The multi-national study was performed at Israeli universities and medical centers.
“Myocarditis and pericarditis are potential post-acute cardiac sequelae of COVID-19 infection, arising from adaptive immune responses,” the researchers state in the abstract. “We aimed to study the incidence of post-acute COVID-19 myocarditis and pericarditis. The study population was a “retrospective cohort study of 196,992 adults after COVID-19 infection in Clalit Health Services members in Israel between March 2020 and January 2021.”
The researchers deliberately sought to control for vaccination status in the retrospective study.
“The control cohort of 590,976 adults with at least one negative PCR and no positive PCR were age- and sex-matched,” the authors added on the methodology. “Since the Israeli vaccination program was initiated on 20 December 2020, the time-period matching of the control cohort was calculated backward from 15 December 2020. Nine post-COVID-19 patients developed myocarditis (0.0046%), and eleven patients were diagnosed with pericarditis (0.0056%).”
“In the control cohort, 27 patients had myocarditis (0.0046%) and 52 had pericarditis (0.0088%),” the researchers noted. “Age (adjusted hazard ratio [aHR] 0.96, 95% confidence interval [CI]; 0.93 to 1.00) and male sex (aHR 4.42; 95% CI, 1.64 to 11.96) were associated with myocarditis. Male sex (aHR 1.93; 95% CI 1.09 to 3.41) and peripheral vascular disease (aHR 4.20; 95% CI 1.50 to 11.72) were associated with pericarditis. Post COVID-19 infection was not associated with either myocarditis (aHR 1.08; 95% CI 0.45 to 2.56) or pericarditis (aHR 0.53; 95% CI 0.25 to 1.13).”
“No statistical difference in the incidence rate of both myocarditis (p =1) and pericarditis (p =0.17) was observed between the COVID-19 cohort and the control cohort,” the authors added.
Dr.
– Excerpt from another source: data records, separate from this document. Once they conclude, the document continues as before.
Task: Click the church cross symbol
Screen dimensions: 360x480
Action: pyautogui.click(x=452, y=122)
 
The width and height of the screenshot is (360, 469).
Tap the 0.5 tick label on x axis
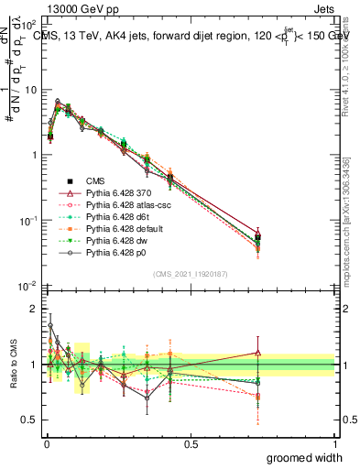[x=191, y=444]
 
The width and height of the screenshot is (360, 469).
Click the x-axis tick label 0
[x=46, y=444]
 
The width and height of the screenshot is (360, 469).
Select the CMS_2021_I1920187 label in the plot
[x=190, y=273]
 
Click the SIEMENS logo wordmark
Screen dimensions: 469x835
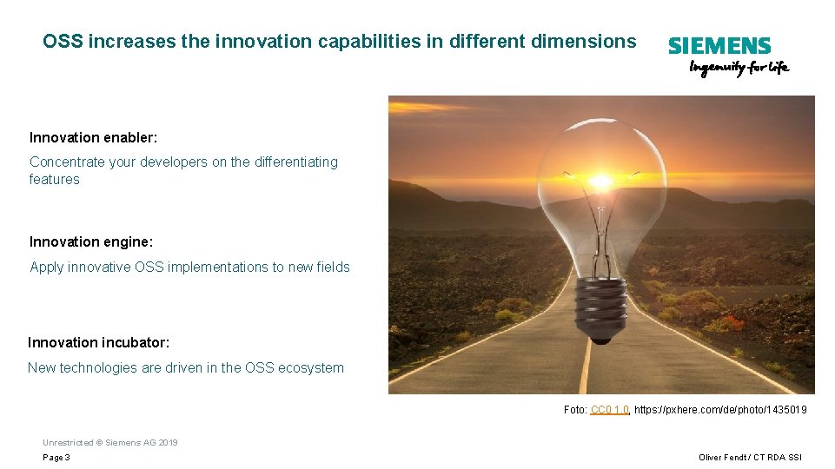pyautogui.click(x=719, y=46)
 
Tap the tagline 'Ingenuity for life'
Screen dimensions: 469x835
pyautogui.click(x=739, y=68)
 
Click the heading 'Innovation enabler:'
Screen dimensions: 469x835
pyautogui.click(x=93, y=137)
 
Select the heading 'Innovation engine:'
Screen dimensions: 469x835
pyautogui.click(x=90, y=241)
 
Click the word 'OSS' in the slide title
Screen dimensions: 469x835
pyautogui.click(x=63, y=41)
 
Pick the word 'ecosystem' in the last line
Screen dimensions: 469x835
pyautogui.click(x=310, y=367)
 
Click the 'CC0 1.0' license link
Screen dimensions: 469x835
pyautogui.click(x=609, y=409)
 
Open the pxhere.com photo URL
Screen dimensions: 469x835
pyautogui.click(x=720, y=409)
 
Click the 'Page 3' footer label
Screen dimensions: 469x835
pyautogui.click(x=56, y=458)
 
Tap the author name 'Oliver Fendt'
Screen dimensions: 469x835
pyautogui.click(x=723, y=458)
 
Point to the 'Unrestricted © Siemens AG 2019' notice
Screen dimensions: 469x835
pyautogui.click(x=110, y=442)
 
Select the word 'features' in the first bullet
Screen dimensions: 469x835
pyautogui.click(x=55, y=179)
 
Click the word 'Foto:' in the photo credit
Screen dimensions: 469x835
pyautogui.click(x=575, y=409)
Peter McCullough reacted to the findings.
Tuvali et al, Israel, huge study N=196K cases, N=590K controls, no excess rate of ICD-10-code identified myocarditis in unjected with natural infection. Counters prior false claims. Can focus on mandated products as source of myocarditis at hand and move forward on management. pic.twitter.com/7gn3qD31yq
— Peter McCullough, MD MPH (@P_McCulloughMD) July 6, 2022
“Tuvali et al, Israel, huge study N=196K cases, N=590K controls, no excess rate of ICD-10-code identified myocarditis in unjected with natural infection,” Dr. McCullough remarked. “Counters prior false claims. Can focus on mandated products as source of myocarditis at hand and move forward on management.”
Dr. Mary Talley Bowden also reacted to the Israeli study.
No increased risk of myocarditis with natural infection. https://t.co/H7Gstokk1P
— Mary Talley Bowden MD (@MdBreathe) July 7, 2022
“No increased risk of myocarditis with natural infection,” she noted.
The Israeli study’s findings would eliminate ‘long Covid’ from the list of suspected causes of heart inflammation. The researchers called for more studies to corroborate their findings.